Clean up old expired job artifacts on gitlab.com
Summary
We have around 800TB
(80 millions records) of removable artifacts that can't be removed because of inefficient database queries.
Ci::DestroyExpiredJobArtifactsService
is triggered every 7 minutes to remove expired and unlocked artifacts. It looks at 100000 artifacts that have the expire_at
value less than the current timestamp and it selects the ones that are unlocked
. This is not efficient because it can't reach artifacts with an older expire_at
value. It's not possible to add another index for this query because we need to join three large tables to gather the data.
Improvements
As part of #327281 (closed) we:
- Added a new
locked
column toci_job_artifacts
and created a partial index on it that will allow us to query for unlocked and expired artifacts more efficiently (!70235 (merged)) - Started populating the new
locked
column onci_job_artifacts
when new artifacts are created and when pipelines are unlocked (!72406 (merged))
Remaining work
The preferred approach to this cleanup is to add some sort of process that will iterate through old pipelines and artifacts, that would otherwise likely never be touched, and mark the artifacts as unlocked
so they can be deleted by the now-more-performant DestroyAllExpiredService.
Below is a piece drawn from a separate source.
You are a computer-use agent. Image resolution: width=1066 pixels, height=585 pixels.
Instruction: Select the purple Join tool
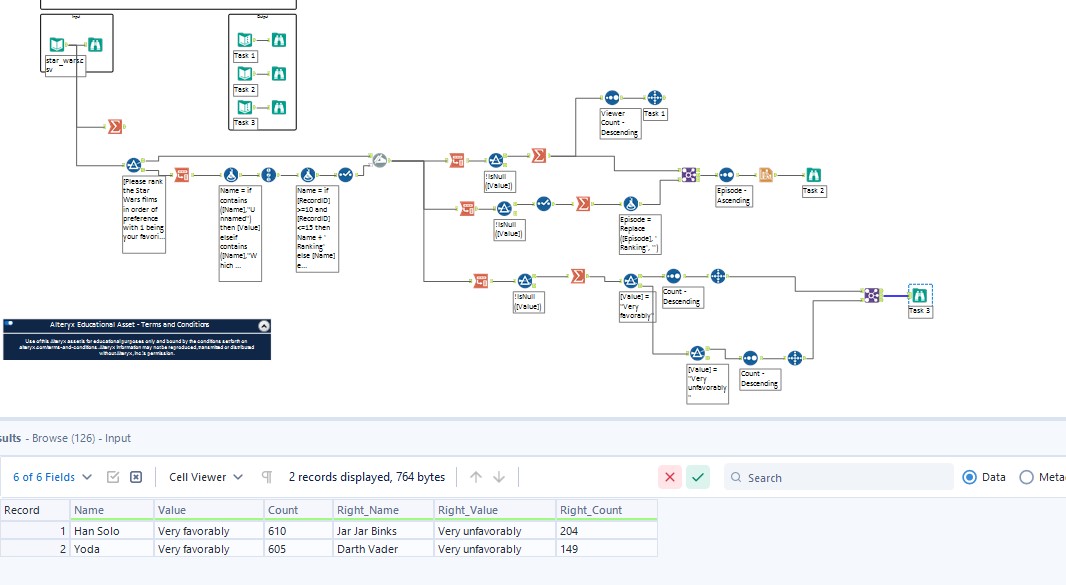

Our preferred options here include:
-
Adding a new background worker that will iterate through all old pipelines and marking their ci_job_artifact record
locked
statuses, and we completely remove the worker in a release or two once it's job is done. -
We add some code to our now-more-performant DestroyAllExpired service to iterate through old pipelines and marking their ci_job_artifact record
locked
statuses with the remainder of the 5-minute execution window, letting it time out. This will chip away at thelocked = unknown
records inci_job_artifacts
, allowing those to be properly destroyed by the DestroyAllExpiredService on it's next execution. Additionally, if the artifact being set to unlocked is expired, we can remove it straight away while we have it loaded in memory.
- Adding a partial index on
ci_job_artifacts WHERE locked = (unknown)
will help with this. Initially, the index will be very large because it will have nearly every artifact in the table. However over time, the index will shrink and executions will become relatively faster, because we'll be looking for a smaller proportion of the existing records and not wanting to do sequential scans. When the index is empty, we can remove it at our convenience.
- We write a background migration to iterate through all old pipelines and marking their ci_job_artifact record
locked
statuses. This has database performance risks that we would need to evaluate.
If neither of those things are possible for whatever reason:
- We wrangle an SRE to do it manually, and figure out how to instruct self-hosted customers to do the same. This is not ideal for both our own workflow and that of our self-hosted customers.